[Stored data]
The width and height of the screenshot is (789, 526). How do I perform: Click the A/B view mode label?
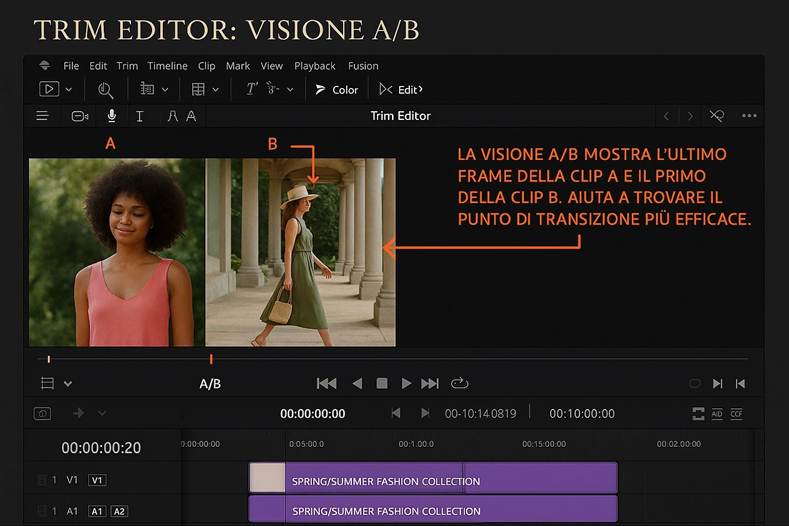tap(210, 384)
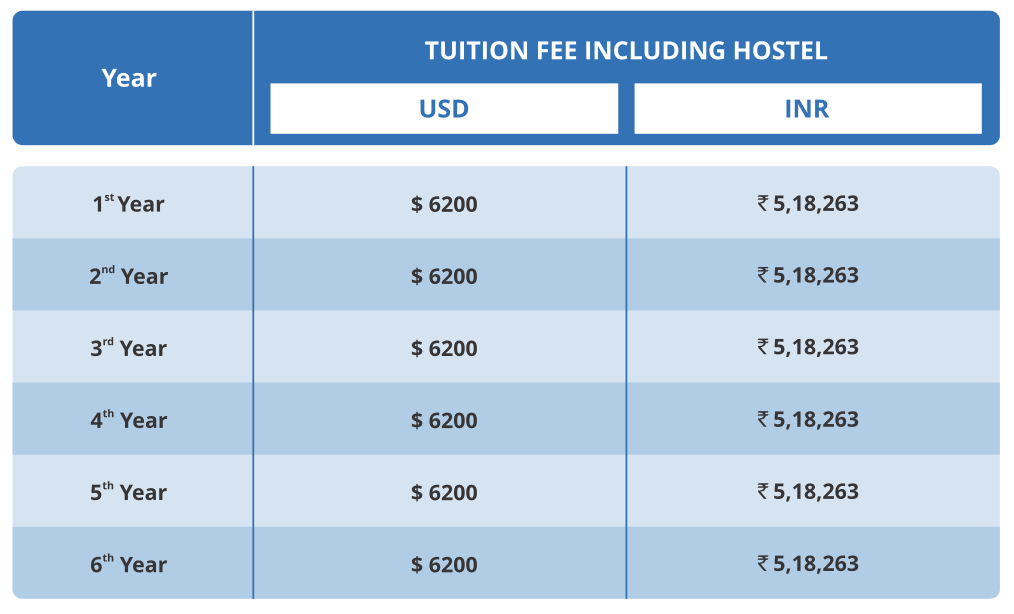Select the 1st Year row label
The width and height of the screenshot is (1014, 614).
click(129, 204)
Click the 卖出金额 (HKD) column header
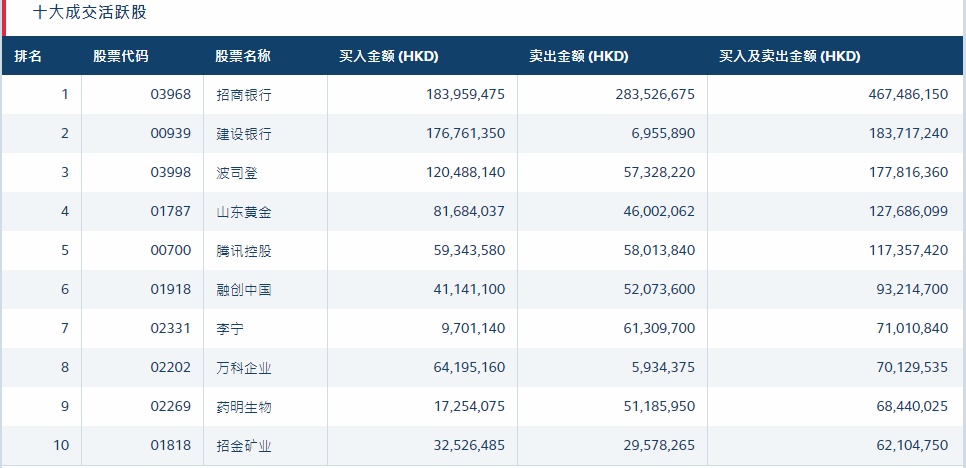The width and height of the screenshot is (966, 468). pyautogui.click(x=578, y=56)
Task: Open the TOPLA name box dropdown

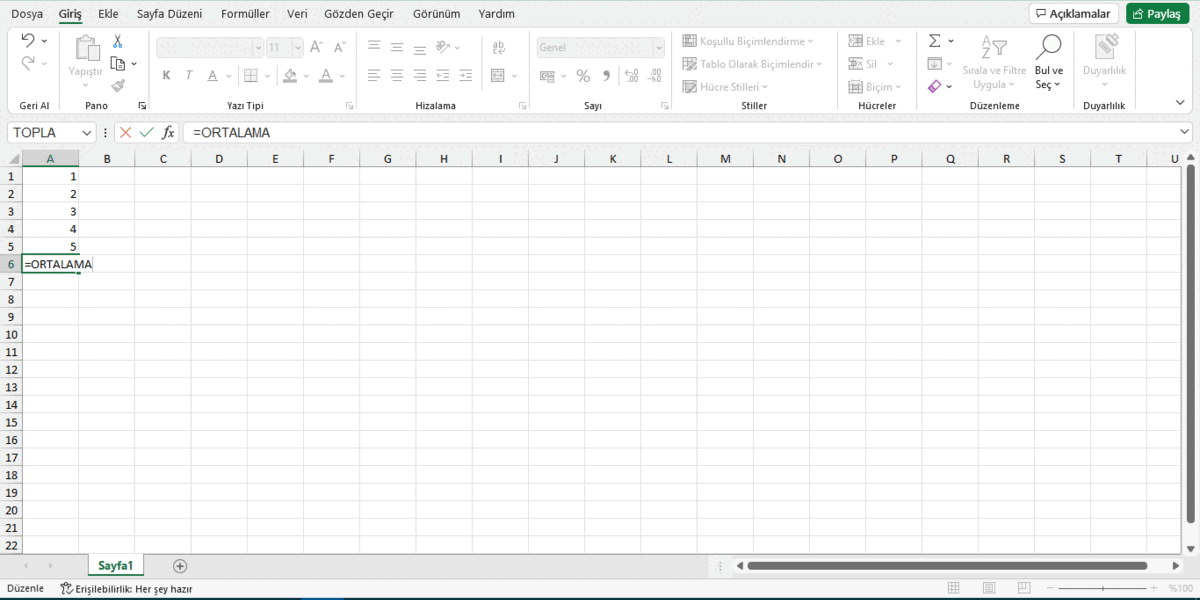Action: (87, 132)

* TASK TO COMPLETE: Please copy the data shown above, line by line and exactly, omitting the images.

* RESPONSE AREA:
The width and height of the screenshot is (789, 526). How do I perform: Click the A/B view mode label?
tap(210, 384)
Select the 1st Year row label
The width and height of the screenshot is (1014, 614).
click(129, 204)
Click the 卖出金额 (HKD) column header
The width and height of the screenshot is (966, 468). pyautogui.click(x=578, y=56)
Task: Open the TOPLA name box dropdown

Action: (87, 132)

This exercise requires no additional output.